Item Response Theory (IRT) is a statistical framework used to design, analyze, and score tests, questionnaires, and similar instruments. It focuses on the relationship between an individual's latent traits (such as ability or attitude) and their probability of giving specific responses to items. IRT models account for item characteristics like difficulty and discrimination, allowing for more precise measurement and comparison. This approach improves test reliability and enables adaptive testing methods.
Item Response Theory (IRT) is a statistical framework used to design, analyze, and score tests, questionnaires, and similar instruments. It focuses on the relationship between an individual's latent traits (such as ability or attitude) and their probability of giving specific responses to items. IRT models account for item characteristics like difficulty and discrimination, allowing for more precise measurement and comparison. This approach improves test reliability and enables adaptive testing methods.

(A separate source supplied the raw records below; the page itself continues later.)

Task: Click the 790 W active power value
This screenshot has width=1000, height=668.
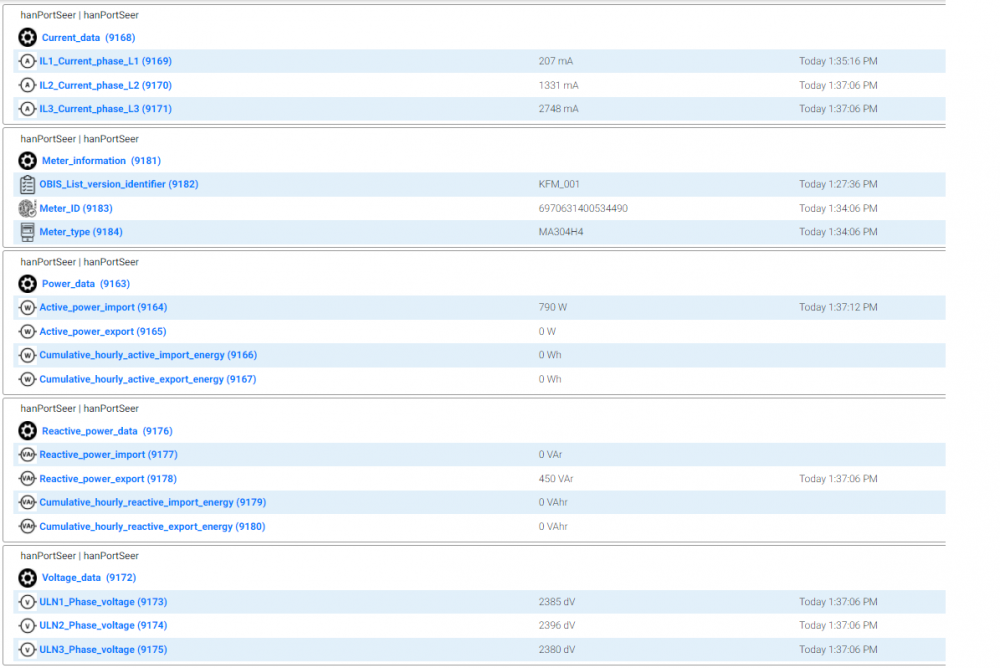Action: pos(553,308)
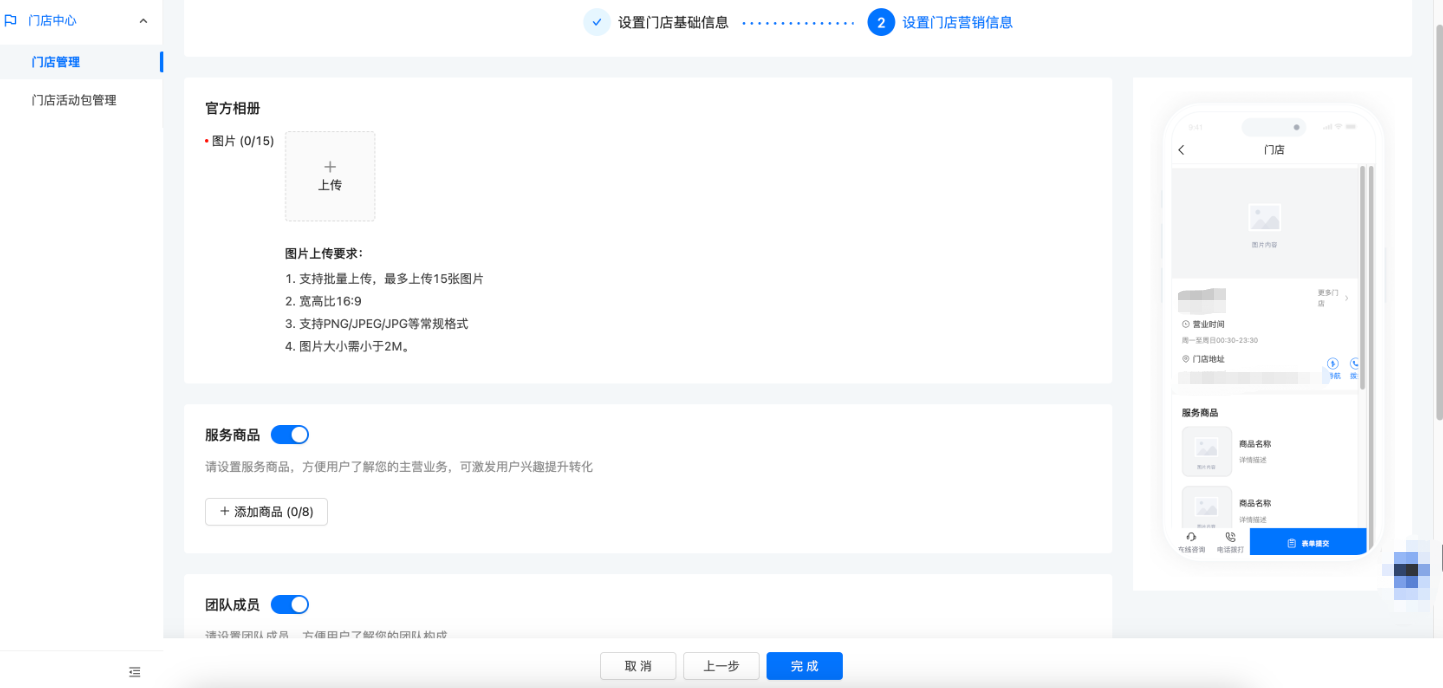Click 上一步 to go back a step
This screenshot has width=1443, height=688.
click(721, 665)
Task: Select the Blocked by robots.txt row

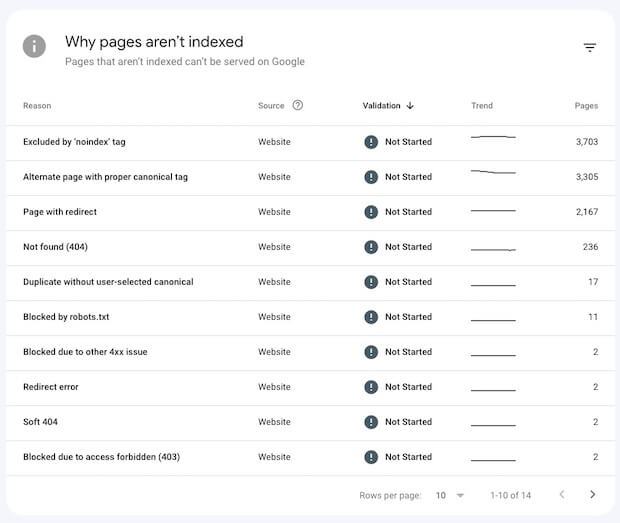Action: 66,317
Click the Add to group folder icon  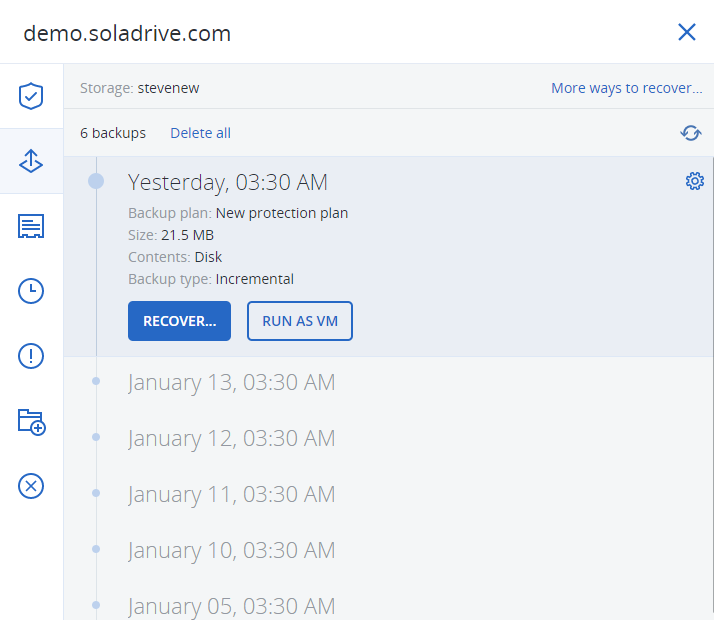coord(31,422)
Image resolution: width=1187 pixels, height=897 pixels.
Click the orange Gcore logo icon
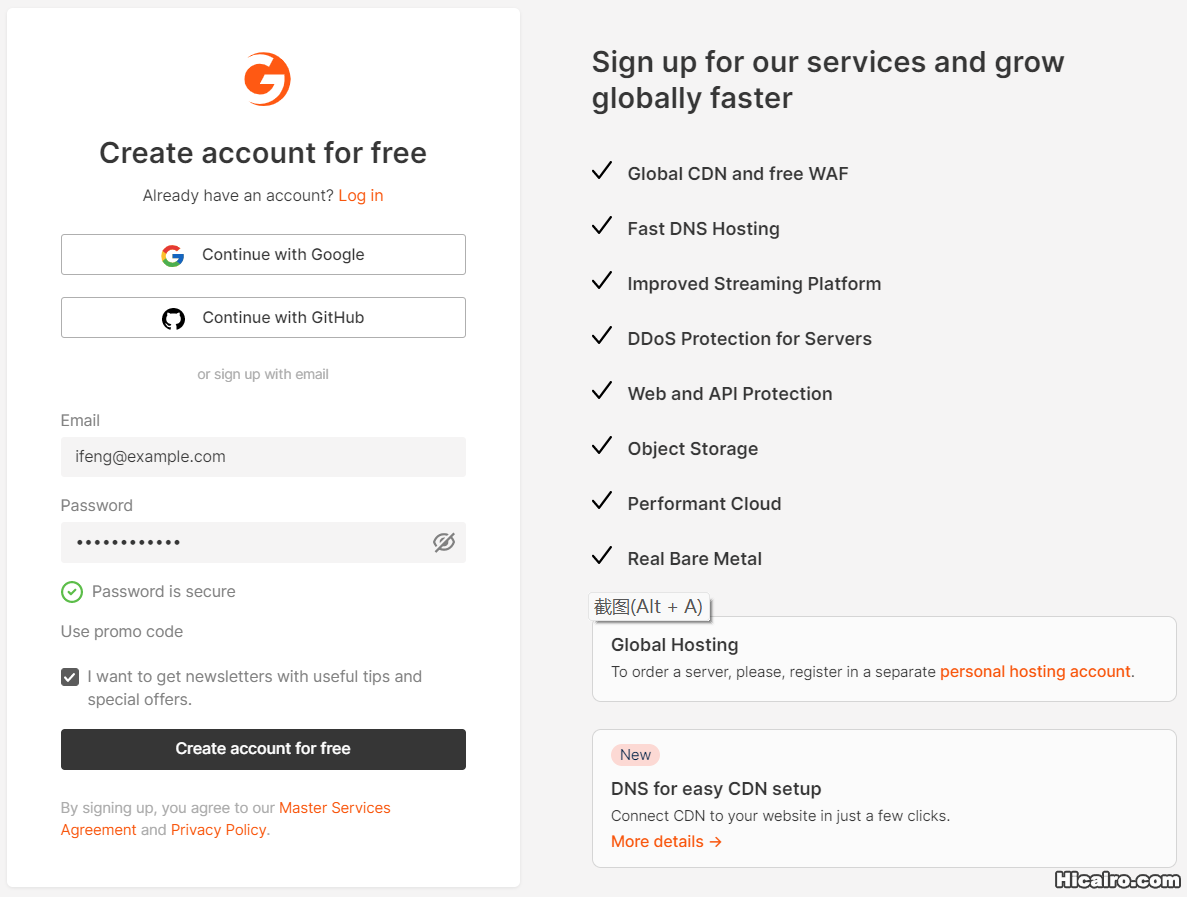tap(267, 80)
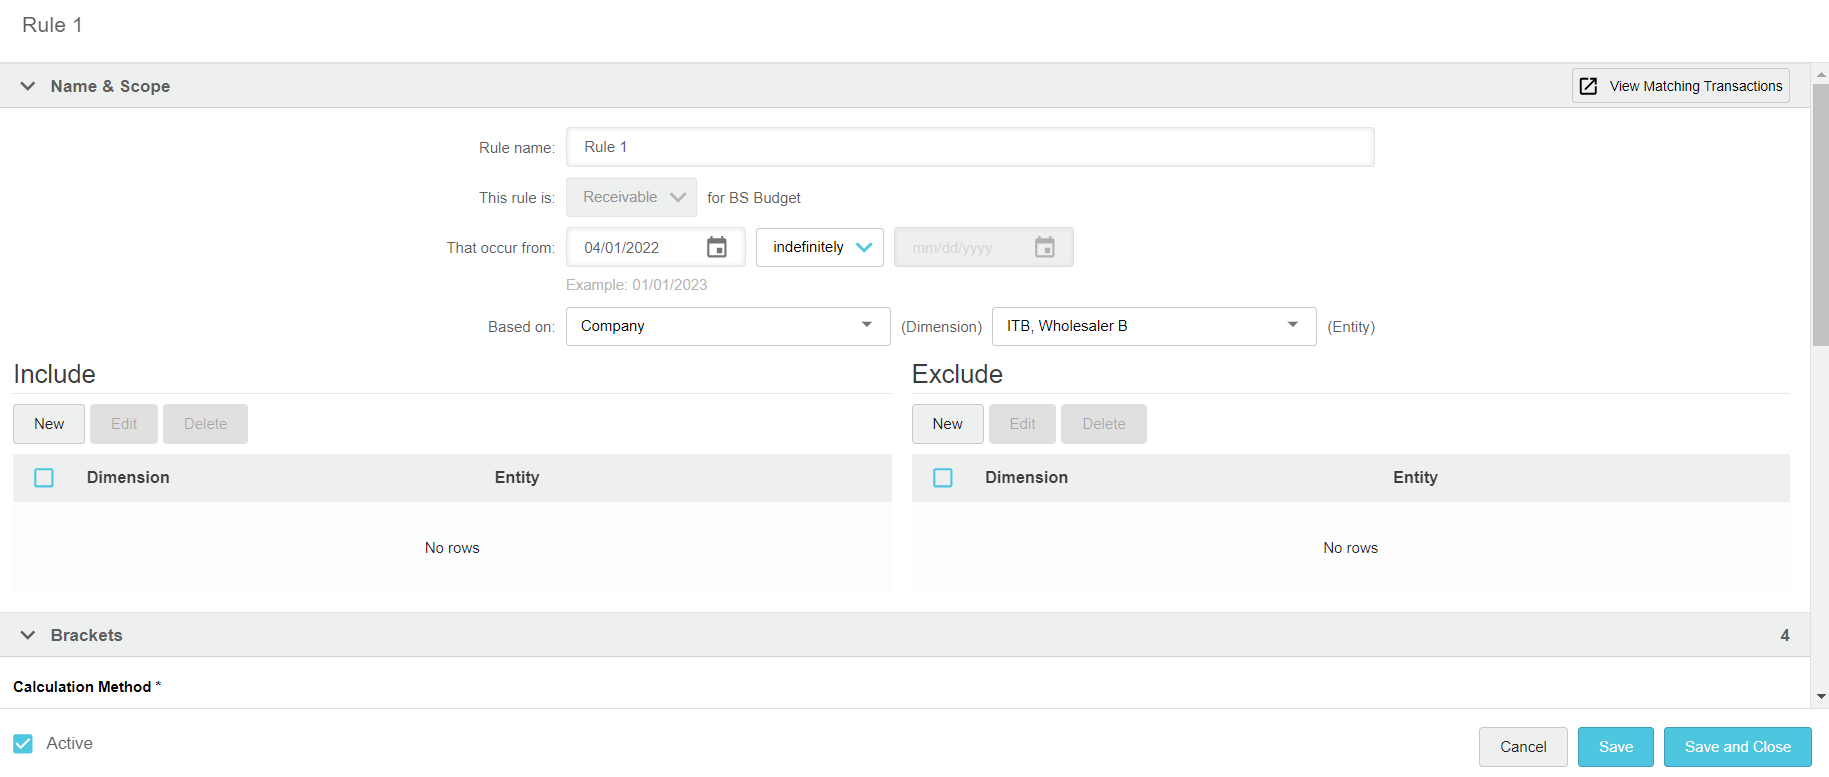Screen dimensions: 1829x777
Task: Click the end date calendar icon
Action: tap(1044, 247)
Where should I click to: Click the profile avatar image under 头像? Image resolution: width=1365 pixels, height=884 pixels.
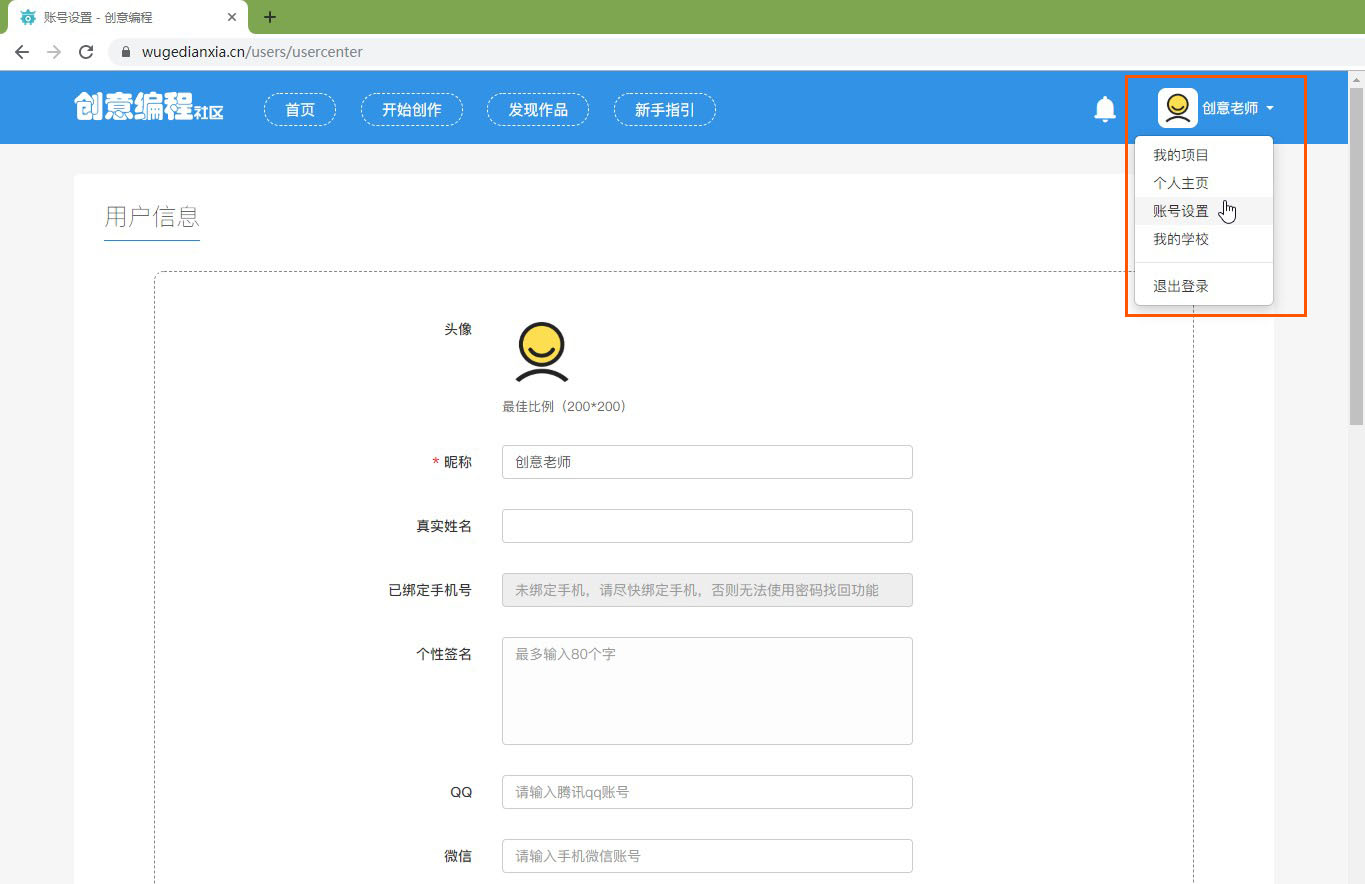click(541, 352)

What is Item Response Theory (IRT)?
A statistical framework that models the link between a person's latent trait (such as ability or attitude) and the probability of specific item responses, used to design, analyze, and score tests.
What is a latent trait?
An unobserved characteristic like ability or attitude that IRT aims to measure through responses.
How does IRT differ from classical test theory (CTT)?
IRT models item properties and trait levels separately, provides item-level information, and supports adaptive testing; CTT relies on total scores and assumes uniform measurement error.
What is an item characteristic curve (ICC)?
A curve that shows how the probability of a given response changes with the latent trait level for a specific item.
Where is IRT commonly used?
In education, psychology, and survey design to improve measurement and scoring accuracy.